→ TASK DESCRIPTION: Each line of the listing is to be copied exactly.
※ ※ ※
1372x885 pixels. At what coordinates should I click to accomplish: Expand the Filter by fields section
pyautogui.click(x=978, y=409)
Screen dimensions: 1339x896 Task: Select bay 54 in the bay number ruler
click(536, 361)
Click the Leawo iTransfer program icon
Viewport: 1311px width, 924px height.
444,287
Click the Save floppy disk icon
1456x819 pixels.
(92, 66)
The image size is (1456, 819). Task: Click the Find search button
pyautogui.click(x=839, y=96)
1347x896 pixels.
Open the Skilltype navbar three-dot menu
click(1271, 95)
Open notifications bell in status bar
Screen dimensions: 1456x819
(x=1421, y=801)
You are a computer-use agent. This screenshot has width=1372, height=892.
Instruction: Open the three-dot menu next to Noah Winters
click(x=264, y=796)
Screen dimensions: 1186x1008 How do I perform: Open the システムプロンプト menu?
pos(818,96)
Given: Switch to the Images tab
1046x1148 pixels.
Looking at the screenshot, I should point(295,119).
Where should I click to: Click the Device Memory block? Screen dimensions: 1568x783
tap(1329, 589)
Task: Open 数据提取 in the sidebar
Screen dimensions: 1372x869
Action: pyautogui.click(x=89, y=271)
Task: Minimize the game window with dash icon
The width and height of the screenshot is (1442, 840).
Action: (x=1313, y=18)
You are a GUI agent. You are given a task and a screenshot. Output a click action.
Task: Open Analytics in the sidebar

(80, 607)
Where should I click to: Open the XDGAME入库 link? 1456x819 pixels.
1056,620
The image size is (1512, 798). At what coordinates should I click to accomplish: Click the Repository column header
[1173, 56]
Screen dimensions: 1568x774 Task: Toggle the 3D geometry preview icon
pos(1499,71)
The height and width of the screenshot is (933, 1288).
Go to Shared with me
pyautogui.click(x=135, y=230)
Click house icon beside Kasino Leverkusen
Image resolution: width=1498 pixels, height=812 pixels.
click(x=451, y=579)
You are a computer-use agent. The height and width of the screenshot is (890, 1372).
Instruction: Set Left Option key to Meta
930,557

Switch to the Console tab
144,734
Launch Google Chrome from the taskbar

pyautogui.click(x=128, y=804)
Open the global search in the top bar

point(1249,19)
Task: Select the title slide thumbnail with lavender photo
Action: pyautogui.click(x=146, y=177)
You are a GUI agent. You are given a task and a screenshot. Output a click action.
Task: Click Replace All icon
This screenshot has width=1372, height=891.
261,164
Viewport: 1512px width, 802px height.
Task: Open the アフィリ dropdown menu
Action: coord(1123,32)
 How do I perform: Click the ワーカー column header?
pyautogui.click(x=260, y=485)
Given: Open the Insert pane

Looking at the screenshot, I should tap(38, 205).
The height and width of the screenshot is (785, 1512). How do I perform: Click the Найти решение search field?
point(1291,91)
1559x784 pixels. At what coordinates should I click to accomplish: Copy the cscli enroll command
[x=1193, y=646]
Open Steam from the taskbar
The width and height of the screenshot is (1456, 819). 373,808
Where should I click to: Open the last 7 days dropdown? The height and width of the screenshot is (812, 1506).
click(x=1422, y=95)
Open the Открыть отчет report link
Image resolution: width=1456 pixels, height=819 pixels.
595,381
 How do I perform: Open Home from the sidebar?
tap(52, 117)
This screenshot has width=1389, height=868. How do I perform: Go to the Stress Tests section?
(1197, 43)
※ ※ ※
→ TASK RESPONSE:
1372x885 pixels. At what coordinates should I click to accomplish: Expand the Filter by fields section
pyautogui.click(x=978, y=409)
Screen dimensions: 1339x896 Task: Select bay 54 in the bay number ruler
click(536, 361)
Click the Leawo iTransfer program icon
Viewport: 1311px width, 924px height.
444,287
Click the Save floppy disk icon
1456x819 pixels.
(92, 66)
The image size is (1456, 819). Task: Click the Find search button
pyautogui.click(x=839, y=96)
1347x896 pixels.
Open the Skilltype navbar three-dot menu
click(1271, 95)
Open notifications bell in status bar
Screen dimensions: 1456x819
(x=1421, y=801)
You are a computer-use agent. This screenshot has width=1372, height=892.
Instruction: Open the three-dot menu next to Noah Winters
click(x=264, y=796)
Screen dimensions: 1186x1008 How do I perform: Open the システムプロンプト menu?
pos(818,96)
Given: Switch to the Images tab
1046x1148 pixels.
Looking at the screenshot, I should point(295,119).
Where should I click to: Click the Device Memory block? Screen dimensions: 1568x783
tap(1329, 589)
Task: Open 数据提取 in the sidebar
Screen dimensions: 1372x869
Action: pyautogui.click(x=89, y=271)
Task: Minimize the game window with dash icon
The width and height of the screenshot is (1442, 840).
Action: (x=1313, y=18)
You are a GUI agent. You are given a task and a screenshot. Output a click action.
Task: Open Analytics in the sidebar

(80, 607)
Where should I click to: Open the XDGAME入库 link? 1456x819 pixels.
1056,620
The image size is (1512, 798). At what coordinates should I click to accomplish: Click the Repository column header
[1173, 56]
Screen dimensions: 1568x774 Task: Toggle the 3D geometry preview icon
pos(1499,71)
The height and width of the screenshot is (933, 1288).
Go to Shared with me
pyautogui.click(x=135, y=230)
Click house icon beside Kasino Leverkusen
Image resolution: width=1498 pixels, height=812 pixels.
click(x=451, y=579)
You are a computer-use agent. The height and width of the screenshot is (890, 1372).
Instruction: Set Left Option key to Meta
930,557

Switch to the Console tab
144,734
Launch Google Chrome from the taskbar

pyautogui.click(x=128, y=804)
Open the global search in the top bar

point(1249,19)
Task: Select the title slide thumbnail with lavender photo
Action: pyautogui.click(x=146, y=177)
You are a GUI agent. You are given a task and a screenshot. Output a click action.
Task: Click Replace All icon
This screenshot has width=1372, height=891.
261,164
Viewport: 1512px width, 802px height.
Task: Open the アフィリ dropdown menu
Action: coord(1123,32)
 How do I perform: Click the ワーカー column header?
pyautogui.click(x=260, y=485)
Given: Open the Insert pane

Looking at the screenshot, I should tap(38, 205).
The height and width of the screenshot is (785, 1512). How do I perform: Click the Найти решение search field?
point(1291,91)
1559x784 pixels. At what coordinates should I click to accomplish: Copy the cscli enroll command
[x=1193, y=646]
Open Steam from the taskbar
The width and height of the screenshot is (1456, 819). 373,808
Where should I click to: Open the last 7 days dropdown? The height and width of the screenshot is (812, 1506).
click(x=1422, y=95)
Open the Открыть отчет report link
Image resolution: width=1456 pixels, height=819 pixels.
595,381
 How do I perform: Open Home from the sidebar?
tap(52, 117)
This screenshot has width=1389, height=868. How do I perform: Go to the Stress Tests section?
(1197, 43)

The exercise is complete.